Suggest you read the two articles on Naked Capitalism and the supporting documents (Corrected Findings of Fact). Initially, the Board was told by outside counsel that bankruptcy was an option instead of a “bailout” arrangement. Five days later the Board was informed by the same counsel, Rodgin Cohen, that, in his opinion, if the Board chose bankruptcy the board members would not be covered under the directors and officers liability insurance. Incidentally, Cohen was lead outside counsel for Goldman Sachs at the time. The Board never had an opportunity to see the terms of the credit agreement, since it mysteriously disappeared. Furthermore, the Board was summarily sacked after the Feds took over. It’s a very ugly story and worth informing yourself by reading the documents. The lawsuit is going to be hugely expensive, and it’s likely that Greenberg is one of the few who can afford to bring this action.

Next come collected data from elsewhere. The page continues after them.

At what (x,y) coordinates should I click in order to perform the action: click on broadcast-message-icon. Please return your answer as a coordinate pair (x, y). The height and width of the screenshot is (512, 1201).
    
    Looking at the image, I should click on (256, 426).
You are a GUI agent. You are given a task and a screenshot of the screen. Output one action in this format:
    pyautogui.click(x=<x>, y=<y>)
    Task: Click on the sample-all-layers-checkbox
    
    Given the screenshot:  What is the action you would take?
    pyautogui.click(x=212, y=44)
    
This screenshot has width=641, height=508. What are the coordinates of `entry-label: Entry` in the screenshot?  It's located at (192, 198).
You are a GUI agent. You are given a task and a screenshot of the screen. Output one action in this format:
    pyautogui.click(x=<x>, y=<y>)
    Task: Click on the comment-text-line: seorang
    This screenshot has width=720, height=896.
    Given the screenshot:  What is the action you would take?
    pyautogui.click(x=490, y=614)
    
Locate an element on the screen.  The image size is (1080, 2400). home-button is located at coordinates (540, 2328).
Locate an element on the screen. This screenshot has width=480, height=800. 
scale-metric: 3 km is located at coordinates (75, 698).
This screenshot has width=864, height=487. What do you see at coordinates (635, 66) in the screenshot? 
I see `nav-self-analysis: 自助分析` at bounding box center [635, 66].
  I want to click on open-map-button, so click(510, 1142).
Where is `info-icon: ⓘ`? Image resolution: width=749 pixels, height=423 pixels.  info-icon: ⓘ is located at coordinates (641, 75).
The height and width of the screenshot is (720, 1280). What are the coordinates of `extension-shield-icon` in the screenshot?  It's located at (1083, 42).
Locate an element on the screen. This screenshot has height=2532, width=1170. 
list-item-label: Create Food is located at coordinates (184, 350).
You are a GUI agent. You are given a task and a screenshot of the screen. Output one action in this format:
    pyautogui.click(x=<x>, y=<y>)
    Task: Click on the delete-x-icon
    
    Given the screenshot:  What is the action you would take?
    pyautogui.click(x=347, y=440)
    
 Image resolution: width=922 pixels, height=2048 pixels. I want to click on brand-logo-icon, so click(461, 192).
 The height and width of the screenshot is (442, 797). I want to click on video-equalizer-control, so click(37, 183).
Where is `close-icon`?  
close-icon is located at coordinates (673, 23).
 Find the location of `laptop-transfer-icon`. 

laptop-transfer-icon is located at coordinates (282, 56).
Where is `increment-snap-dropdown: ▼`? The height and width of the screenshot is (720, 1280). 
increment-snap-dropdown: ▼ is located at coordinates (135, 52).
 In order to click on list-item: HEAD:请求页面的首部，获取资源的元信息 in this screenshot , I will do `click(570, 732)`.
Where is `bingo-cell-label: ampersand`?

China also gained rather a lot by GM’s decision to create in Shanghai a major automotive research center, part and parcel of why GM won the franchise to make Buicks in Shanghai. As with Japan a generation earlier, a lot of American tech went offshore because American managers didn’t value highly enough that technology or furriners’ ability to use it independently and successfully. Ditto with offshoring and outsourcing manufacturing, especially to China, as CFOs worked feverishly to divest people and assets as part of their financial imagineering drive to boost nominal “performance,” and their and their CEOs pay.
Never mind, we still have HP, or rather, the bits of HP that will be left over after it breaks itself up.
China has had a lot of help acquiring US technology, especially manufacturing know-how. Had GM divested its controlled German subsidiary, Opel, for example, as it proposed to do a few years ago as part of its bankruptcy strategy, even more technology would have left US control. Opel was then GM’s principal offshore research, design and manufacturing arm, not to mention its AAA farm team for training international managers. Divesting Opel would have meant giving that up, leaving GM principally with a non-controlling interest in GM China and its related technology center. On the eve of completing that divestiture, GM scuttled the sale, much to the chagrin of EU authorities and Opel’s managers and employees.
The US would benefit from considerably from deeming its technology and its manufacturing base, as well as its financial houses, as resources upon which America’s economic future lies. But it should get the word out to its top managers, too.
First rate analysis.
“This is one of the reasons I’m so intrigued by the apparent TREASUREMAPPING of JP Morgan Chase. Someone — it may be the Russians, but this kind of thing is easy to project — is treating JPMC as the ripe critical underbelly that it obviously is. The AIG bailout shows just how vulnerable we really are to such acts.”
Agreed.
Why are we assuming that the treasure mapping of JPMorgan was foreign. Given past behavior I see little reason to rule out the NSA just doing it because they can. They were all too happy to rip things out of Google’s datacenters that they probably could have obtained with warrants. Why should we believe that they would stop with JPMorgan especially as this gives JPMorgan some cover with their, understandably quite skittish foreign clients.
My belief is that the driver of all this was that it was the best way for Goldman not to have to take a haircut. There is no way China would have paid full freight.